I was 16 when I learned it was dangerous to be myself.

Imagine something like this: 

You’re making eye contact with an obviously frustrated school administrator. Dropped at the end of a paragraph of his words, without changing volume or tone, it comes: “you are a manipulative bitch.”

At the bottom of the canyon in our heart lies a childhood where we chose acceptance over authenticity.

As children, we were taught to offer measured opinions, please the teacher, follow the rules, and keep ourselves controlled and orderly as though smiling for an invisible camera.

We hide who we are to earn approval, repressing and suppressing who we are. We poke holes in ourselves by creating coping strategies needed to generate both love and approval, but unaware that these childhood holes will cause pain and confusion as adults when we try to fill them.

When we grow up unable to express our authentic selves, we are left with a deep sense of emptiness in our bodies and an unknowingness about how to be authentic in who we are.

My youth was one of external happiness: my family of five vacationed to Disneyland and the Grand Canyon, filling photo albums with images of abundant Christmases and moments together.

It was also one of my personality, already larger than my body could contain, seeping out, to meet negative consequences. Expressing my opinion was “being sassy,” and should I dare to challenge the authority of an adult, I was told to “cooperate” and not “talk back.”

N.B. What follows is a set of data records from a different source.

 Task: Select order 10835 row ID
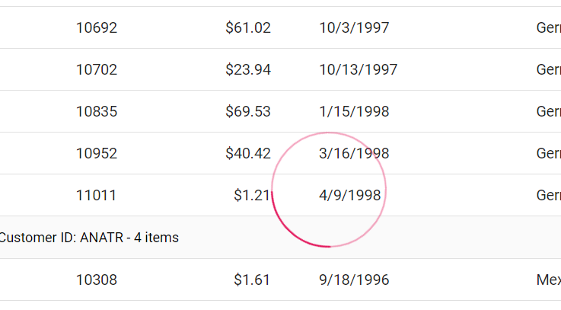(97, 112)
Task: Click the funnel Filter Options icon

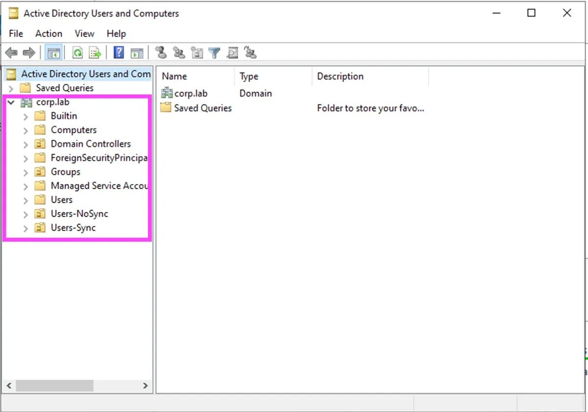Action: (x=214, y=53)
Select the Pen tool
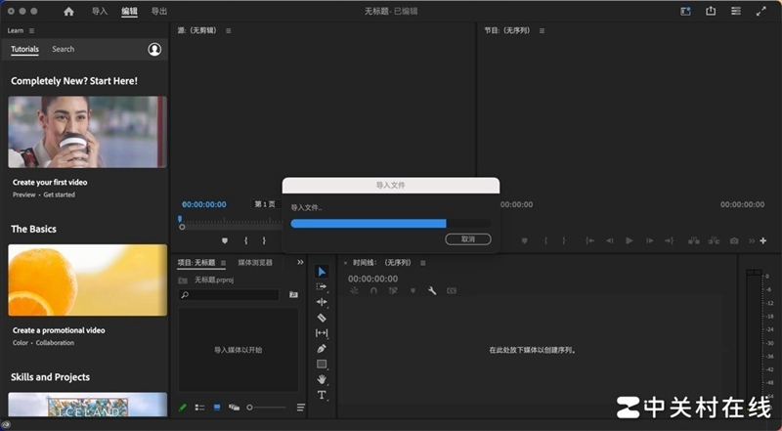Viewport: 782px width, 431px height. 322,349
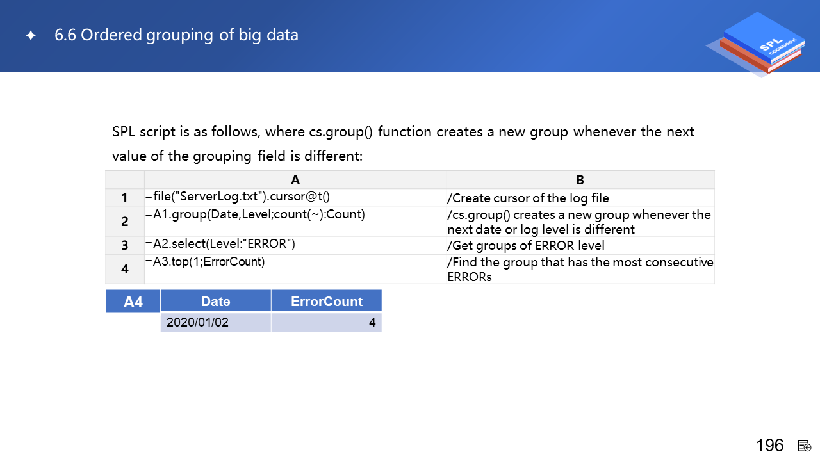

The message: “smile for the camera, honey, and please don’t make a scene.”

Sometimes my voice rose, despite my best intentions to the contrary.

When my high school administrator removed me from a mandatory course at midterm in order to rebalance an unruly class spiralling out of the teacher’s control, I was furious. I was a straight-A student in the running for Valedictorian, and decidedly not the problem. I would need to repeat the course to finish high school, a waste of my time, which frustrated me and felt unfair.

I asked for a meeting to advocate for myself, and when he did nothing, I requested time with his colleague. For my boldness in requesting the second person’s ear, I was a “bitch.”

Trained to respect authority and listen to my elders at all costs, I was sure that it was my fault: my feelings, the cause—my voice, the weapon. 

The voices said, “Bitch.” My ears heard, “We don’t want to hear you speak. Your opinions are not welcome to be expressed. You are wrong, now be quiet,” and I dutifully complied.

Afraid of reproach from my parents, nervous that my voice or daring in speaking up made me a “bitch”—fearful that my perspective was flawed, and scared that others might be right about the kind of person I was—I chose acceptance over authenticity, and stuffed everything into an invisible pit. A hole was born.

Our authenticity: shushed, hushed, repressed, and suppressed. 

It is no wonder that years later, as adults, we seek not to be authentic but rely instead on maladaptive coping strategies. We were taught to do anything we needed to keep ourselves hidden.

Coping strategies that once earned us love and approval, or at least helped us avoid getting scorned, block us as adults from accessing the authenticity and connection to who we are at essence.

We use accomplishments and belongings to try to cover up our holes. Hoping to find just the right thing—a job, vehicle, house, outfit, companion, or degree—we are sure that the seductive messages of marketing will earn us the acceptance we crave, lest we need to show our true selves.

We blame others for our pains and accuse them of “triggering” us.

We become either avoidant or anxious in relationships.

We drink. We smoke. We eat too much. We exercise too little.

We overwork. We underwork.

And we have no idea that any of these are just coping strategies—things we need to do to spare our inner child from the pain of speaking and being told instead to “shush”—an emotional patch to fill the hole left by the pain of exposing who we really were as children.

How do you find your authentic self when you were never allowed to be who you are?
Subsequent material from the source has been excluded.